We should be pleased to provide specific advice and actually obtain these registrations on behalf of the company upon proper instruction, save for PIN Certificate which enclosed herewith under separate covers.

4.       DISPLAY OF THE CERTIFICATE

The Certificate of Incorporation and any other licence must be displayed at the registered office.

5.       MINUTES

A company must cause minutes of all proceedings of general meetings, and of all proceedings at meetings of its directors, to be entered in books (Minute Books) kept for that purpose. The minutes must be signed by the Chairman and the Company’s Secretary or any two directors. If a company fails to comply with these requirements, the company and every officer of the company who is in default shall be liable to a default fine.

6.       BOARD RESOLUTIONS

A company, being an artificial person makes decisions through the Board. The deliberations of the Board must be reduced into Minutes. It is from such minutes that Resolutions are extracted. The Board Resolutions constitute binding decisions of the company as made by the Board of Directors or annual general meeting. However, the binding nature or enforceability of resolutions will depend on the following:

1.       Whether the persons at the meeting making the resolutions constituted a quorum as stipulated under the Articles of Association of the Company;

2.       Whether the persons at the meeting and who made or voted on the resolutions had the capacity to vote in such a meeting;

3.       Whether the Board has the mandate as the Memorandum and Articles of Association of the Company, as read with other legal provisions, to make the decision and/or resolutions so made (a decision which is prohibited, expressly or impliedly by law and by the companies constitutional document are ultra-vires, null and void for all intents and purposes) – for instance, the Board may not make a decision to borrow money if the Memorandum and Articles of Association does not grant such powers to the company or its directors;

4.       Whether the resolutions are properly signed and seal by the Companies Secretary or at least two directors for the time being of the Company;

We should be able to draft the necessary Board resolutions on your behalf upon proper instructions, from time to time. Our Company Secretaries department, Hill Team Secretaries will provide you with the necessary professional company secretarial services upon instructions. In this regard, we shall require the company to provide us with the subject matter and the specific decisions that the company intends to make.

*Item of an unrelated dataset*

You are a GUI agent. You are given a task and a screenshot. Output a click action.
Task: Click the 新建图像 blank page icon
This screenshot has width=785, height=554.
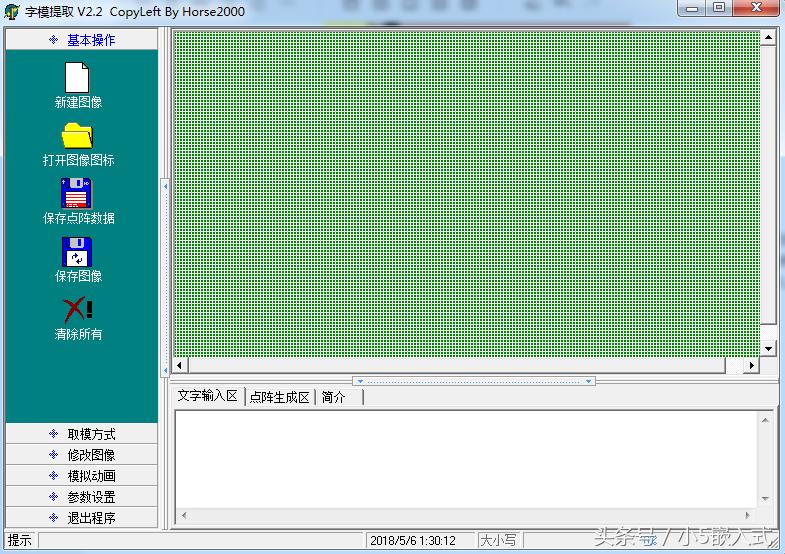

7.       ANNUAL GENERAL MEETINGS

By law, every company is obliged, in each year, to hold a general meeting as its annual general meeting in addition to any other meetings in that year. The company must categorize the meeting as such in the notices calling it, and not more than fifteen months should elapse between the date of one annual general meeting of a company and that of the next.

Non-compliance with these mandatory requirements entitles the Registrars of Companies to fine the company and every officer for the time being of the company a fine not exceeding two thousand shillings.

8.       CALLING OF MEETINGS

The calling of meetings (other than adjourned meeting) must be preceded by a written notice of not less than twenty one (21) days.

The notices must be served on every member of the company in the manner in which notices are required to be served as stipulated by the Company’s Articles of Association.

Two or more members of the company holding not less than one-tenth of the issued (taken) share capital may call a meeting.

9.       QUORUM

Two members personally present may form a quorum for purposes of conducting business of the meeting. However, the Articles of Association will often dictate the quorum at such number as the company may decide.

10.    PROXIES

A proxy is a person appointed to attend a meeting in the place of another. Any member of a company entitled to attend and vote at a meeting of the company shall be entitled to appoint another person (whether a member or not) as his proxy to attend and vote instead of him, and a proxy appointed to attend and vote instead of a member shall also have the same right as the member to speak at the meeting:

It should however be noted that unless the Articles otherwise provide, a member of a private company shall not be entitled to appoint more than one proxy to attend on the same occasion; and a proxy shall not be entitled to vote on issues except on a election.

Every notice calling a meeting must contain, with reasonable prominence, a statement that a member entitled to attend and vote is entitled to appoint a proxy and that a proxy need not also be a member. Default in compliance with this requirement as respects any meeting makes every officer of the company who is in default to be liable to a fine not exceeding one thousand shillings.

11.    BOOKS OF ACCOUNT

Every company is obliged to keep proper books of account with respect to:

a)       all sums of money received and expended by the company and the matters in respect of which the receipt and expenditure takes place;
b)       all sales and purchases of goods by the company;
c)       the assets and liabilities of the company:

Keeping proper books of account means keeping such books as are necessary to give a true and fair view of the state of the company's affairs and to explain its transactions. The books of account are to be kept at the registered office of the company or at such other place as the directors think fit, and are to be open for inspection by the directors at all times.

The Companies Act provides that if any person being a director of a company fails to take all reasonable steps to secure compliance by the company with the requirement as to keeping of proper books of account, or has by his own wilful act been the cause of any default by the company, he shall, in respect of each offence, be liable to imprisonment for a term not exceeding twelve (12) months or to a fine not exceeding ten thousand (Kshs.10,000) shillings or to both.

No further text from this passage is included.